Among the lines below, tally those holding the string "will" and give the total only.

◆ **INPUT FOR THIS TASK**
#####

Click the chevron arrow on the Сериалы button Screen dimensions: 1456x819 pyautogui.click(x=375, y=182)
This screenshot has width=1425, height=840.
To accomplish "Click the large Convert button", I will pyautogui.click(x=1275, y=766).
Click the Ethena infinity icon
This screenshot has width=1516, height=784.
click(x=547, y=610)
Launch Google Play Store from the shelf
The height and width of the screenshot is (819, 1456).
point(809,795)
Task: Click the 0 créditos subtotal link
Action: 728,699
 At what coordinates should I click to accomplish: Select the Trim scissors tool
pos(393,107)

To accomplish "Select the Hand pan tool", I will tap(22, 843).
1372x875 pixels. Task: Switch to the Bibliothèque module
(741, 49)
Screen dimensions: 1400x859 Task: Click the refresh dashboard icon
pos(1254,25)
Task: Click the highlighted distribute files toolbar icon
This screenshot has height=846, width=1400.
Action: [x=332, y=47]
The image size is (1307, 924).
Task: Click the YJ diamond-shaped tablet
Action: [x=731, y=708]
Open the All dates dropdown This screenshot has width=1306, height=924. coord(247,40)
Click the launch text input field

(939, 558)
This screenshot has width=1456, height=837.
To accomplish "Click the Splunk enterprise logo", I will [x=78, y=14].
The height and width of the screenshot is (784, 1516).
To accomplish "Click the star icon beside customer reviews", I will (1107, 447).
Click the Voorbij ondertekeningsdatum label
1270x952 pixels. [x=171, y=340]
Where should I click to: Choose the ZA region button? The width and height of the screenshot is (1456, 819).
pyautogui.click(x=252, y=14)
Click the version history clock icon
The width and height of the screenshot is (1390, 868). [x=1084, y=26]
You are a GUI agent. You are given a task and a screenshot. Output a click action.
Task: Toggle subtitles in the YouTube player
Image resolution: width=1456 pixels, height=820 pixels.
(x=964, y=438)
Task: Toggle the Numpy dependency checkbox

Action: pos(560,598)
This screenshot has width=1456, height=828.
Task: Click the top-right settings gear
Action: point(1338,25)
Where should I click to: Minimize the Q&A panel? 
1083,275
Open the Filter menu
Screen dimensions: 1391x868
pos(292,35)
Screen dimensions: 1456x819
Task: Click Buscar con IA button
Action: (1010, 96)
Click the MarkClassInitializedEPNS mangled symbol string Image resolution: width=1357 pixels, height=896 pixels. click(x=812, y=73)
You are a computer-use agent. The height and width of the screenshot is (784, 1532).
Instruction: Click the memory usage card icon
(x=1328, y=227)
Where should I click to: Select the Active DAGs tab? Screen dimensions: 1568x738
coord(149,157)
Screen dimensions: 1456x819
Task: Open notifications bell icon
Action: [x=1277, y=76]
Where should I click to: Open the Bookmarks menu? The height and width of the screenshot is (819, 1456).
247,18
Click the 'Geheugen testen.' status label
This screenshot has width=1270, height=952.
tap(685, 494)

#####

◆ **EXERCISE SOLUTION**
4